**Exercise data**
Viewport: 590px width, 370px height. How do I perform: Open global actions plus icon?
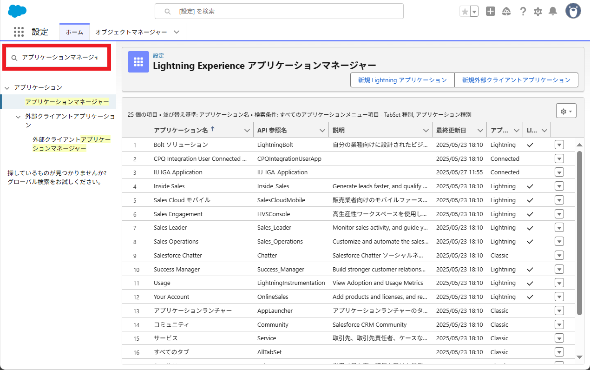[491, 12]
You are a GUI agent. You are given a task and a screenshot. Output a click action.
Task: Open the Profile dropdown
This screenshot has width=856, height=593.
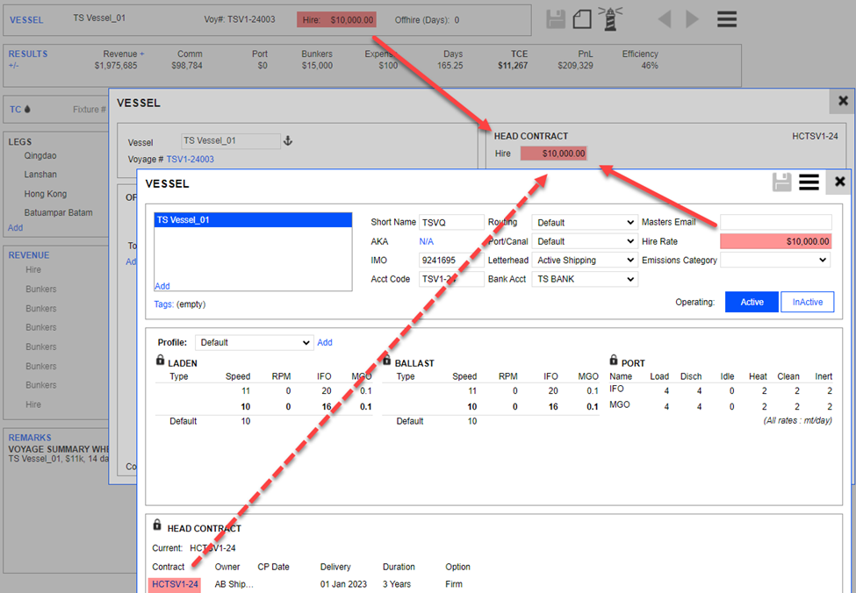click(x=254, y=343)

**Brief**
Copy out the lines above with each "screenshot" swapped for "image", changing nothing else, and omit the pictures.

**Answer to this exercise**
Viewport: 590px width, 370px height. How do I perform: Open global actions plus icon?
[491, 12]
You are a GUI agent. You are given a task and a image. Output a click action.
Task: Open the Profile dropdown
This image has width=856, height=593.
click(x=254, y=343)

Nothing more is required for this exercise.